The Malian army said it would strike back in response to the rebel raid on Abeibara.

"We're not going to wait to be attacked again before we reply. These bandits can't be allowed to just strike wherever they want. From now on, it's an all-out offensive," a senior Malian military official, who asked not to be named, said.

Malian army sources said around 20 soldiers, including two captains, were missing, feared captured in the rebel attack.

In neighbouring uranium-exporter Niger, where a Tuareg-led revolt has killed more than 70 government soldiers over the last year, President Mamadou Tandja extended for three more months a state of alert in the uranium-producing northern Agadez region.

Niger's defence ministry said on Friday government soldiers killed 11 insurgents in an attack on their base in a mountainous part of the Agadez zone. It added troops recovered large quantities of arms, munitions and anti-tank mines.

There was no immediate response to the defence ministry statement from the Tuareg-led rebel Niger Justice Movement (MNJ), which usually gives casualty reports that conflict with those of the government. No independent confirmation of the army attack against the rebel stronghold was available.
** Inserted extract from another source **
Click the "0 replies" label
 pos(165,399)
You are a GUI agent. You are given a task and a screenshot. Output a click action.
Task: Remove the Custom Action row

Both the Malian and the Niger Tuareg insurgents are holding prisoners, most of them government soldiers.

Niger's MNJ last week seized the vice chairman of the country's state-run national human rights commission, El Hadj Ahamadou Ahalawey, who is also a member of parliament.

In a posting on its website, Mouvement des Nigeriens pour la Justice, the insurgent group accused Ahalawey of being involved in purchasing arms on behalf of the government and its army.

The United Nations High Commissioner for Human Rights Louise Arbour called on Friday for the immediate and unconditional release of the Niger human rights official.

"Ambushes, armed raids, kidnappings, killings, mining of roads, hostage taking and other violent acts have been relatively common events (since last year)," U.N. human rights spokesman Rupert Colville told a news briefing in Geneva.

The governments of Mali and Niger, whose armies have received U.S. counter-insurgency training as part of a U.S.-declared war on terrorism, are reluctant to grant political legitimacy to Tuareg rebels and dismiss them as bandits and traffickers in arms and drugs.